On usual systems the command ip monitor link dev ethX
could be used for an event-driven method reacting to changes to the carrier state (eg: NO-CARRIER
).
As it's not available with busybox's minimal implementation, as described in an answer I made to the Q/A The difference between ip link down and physical link absence, the carrier state of an interface called ethX is also available at:
/sys/class/net/ethX/carrier
- 0 means no carrier ie the
NO-CARRIER
flag on the interface
- 1 means carrier
This value is available only once the interface is up (using ip link set ethX up
) else an error is returned when reading it. The carrier state and the operstate are equivalent in almost all setups (this case included, see previous link for details) so it's just easier to use operstate at /sys/class/net/ethX/operstate
which can return:
lowerlayerdown
for no-carrier (with interface up),
up
for carrier,
down
when interface is administratively down.
To replace ip monitor link dev ethX
one can thus periodically poll /sys/class/net/ethX/operstate
to retrieve the same same information, like in the shell function below which polls about every 2 seconds the interface given as parameter and will output only changes:
stateevent () {
local fileoperstate=/sys/class/net/"$1"/operstate
local operstate oldoperstate=$(cat "$fileoperstate")
while sleep 2; do
operstate=$(cat "$fileoperstate")
if [ "$oldoperstate" = "$operstate" ]; then
continue
fi
oldoperstate="$operstate"
echo "$operstate"
done
}
OP's wish is in the end to lose the routes of the disconnected interface so there's no timeout, and no clash with the dual-homed RPi (there are solutions to have two default gateways handled each in its own routing table, but it's complex especially with integration with DHCP, and would require its own approach and still require anyway the handling of carrier loss).

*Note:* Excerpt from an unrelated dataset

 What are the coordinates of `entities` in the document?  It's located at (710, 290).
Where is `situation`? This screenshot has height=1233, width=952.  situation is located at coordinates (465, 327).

From a few tests, it's easier to lose the address (which will also lose the routes) than just the routes, or those routes (specifically the kernel's automatic LAN route) might not recover correctly later. That means that in the rare cases the RPi is client of itself, it should not connect to its own addresses that are set by DHCP but stick for example with addresses assigned on the lo interface like 127.0.0.1 or any additional address added there.
Busybox' built-in udhcpc
has an useful feature to help with all this easily:
Signals:
USR1
Renew lease
USR2
Release lease
So just ask the running udhcpc to do the work itself with a simple signal: release will remove the address (the DHCP server can't be informed since the interface was disconnected, but that's not an issue), renew will add it (and the routes) back.
Here's an event loop function that will do this, with events coming from the output of the previous one:
eventloop () {
local intf=$1
local state
while read -r state; do
case "$state" in
lowerlayerdown)
pkill -USR2 -f "(^|/)udhcpc( | .* )-i $intf( |$)"
;;
up)
pkill -USR1 -f "(^|/)udhcpc( | .* )-i $intf( |$)"
;;
down)
;;
esac
done
}
There's nothing to do if the interface was brought administratively down (even with just ip link set eth0 down
): the routes are already removed by the kernel and the LAN routes will be added back by itself later, completed by the default route with the signal sent to udhcpc once the interface is back up.
You can have a shell script called manageudhcpc.sh
(starting with the usual #!/bin/sh
,) including the two shell functions above and ending with:
stateevent "$1" | eventloop "$1"
and run it twice (it will never return, so fork it):
./manageudhcpc.sh eth0 &
./manageudhcpc.sh eth1 &
I leave it up to OP to:
- integrate this script for boot
- see what to do at initial startup of the interfaces, since udhcpc could behave differently when it was just started with a non-connected interface, waiting for its initial lease.
Notes:
- tested successfully on an Alpine 3.12 and also on an Alpine edge LXC containers with two interfaces set for DHCP on two networks,
- the very conservative extended regex used to find the correct udhcpc might have to be changed depending on the exact Alpine version (I had to change it between 3.12 and edge, so that it works for both). Its pidfile could be used instead.